Bug 180783

Summary: Octane/richards regressed by a whopping 20% because eliminateCommonSubexpressions has a weird fixpoint requirement
Product: WebKit Reporter: Filip Pizlo <fpizlo>
Component: JavaScriptCoreAssignee: Filip Pizlo <fpizlo>
Status: RESOLVED FIXED    
Severity: Normal CC: ews-watchlist, keith_miller, mark.lam, msaboff, saam, webkit-bug-importer, ysuzuki
Priority: P2 Keywords: InRadar
Version: WebKit Nightly Build   
Hardware: All   
OS: All   
Attachments:
Description Flags
the patch
none
the patch saam: review+

Description Filip Pizlo 2017-12-13 16:34:04 PST
We accidentally introduced an extra load from arguments.  That load revealed the fact that our B3 CSE cannot handle redundant dependent chains:

BB#1:
a: Load(@x)
BB#2:
c: Load(@x)
d: Load(@c)
BB#3:
e: Load(@c)

Then CSE will build a map at the end of BB#2 that says that loads from @c are serviced by @d.

Then CSE will do this:

BB#1:
a: Load(@x)
BB#2:
c: Identity(@a)
d: Load(@a)
BB#3:
e: Load(@a)

But then, when we try to eliminate @e, we search for what loads service @a.  BB#2 tells us about @c, not @a.

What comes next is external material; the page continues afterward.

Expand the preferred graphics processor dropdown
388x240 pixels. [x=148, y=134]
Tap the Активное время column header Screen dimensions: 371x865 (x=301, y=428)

The solution is either to fixpoint CSE or to perform substitution on the matches map.
Comment 1 Filip Pizlo 2017-12-13 16:34:47 PST
@Saam: I think that this is try-catch fallout.  We introduced some extra loads of arguments for try-catch entrypoints hacks.  CSE successfully eliminates those, but that causes it to not eliminate any loads from things loaded from arguments.
Comment 2 Filip Pizlo 2017-12-13 16:44:18 PST
(In reply to Filip Pizlo from comment #0)
> We accidentally introduced an extra load from arguments.  That load revealed
> the fact that our B3 CSE cannot handle redundant dependent chains:
> 
> BB#1:
> a: Load(@x)
> BB#2:
> c: Load(@x)
> d: Load(@c)
> BB#3:
> e: Load(@c)
> 
> Then CSE will build a map at the end of BB#2 that says that loads from @c
> are serviced by @d.
> 
> Then CSE will do this:
> 
> BB#1:
> a: Load(@x)
> BB#2:
> c: Identity(@a)
> d: Load(@a)
> BB#3:
> e: Load(@a)
> 
> But then, when we try to eliminate @e, we search for what loads service @a. 
> BB#2 tells us about @c, not @a.
> 
> The solution is either to fixpoint CSE or to perform substitution on the
> matches map.

It's even more subtle!

We fix that value map after processing a block.  The real problem is that a load may be redundant with a load that is later in RPO because of loops.  That load's map would not have been updated.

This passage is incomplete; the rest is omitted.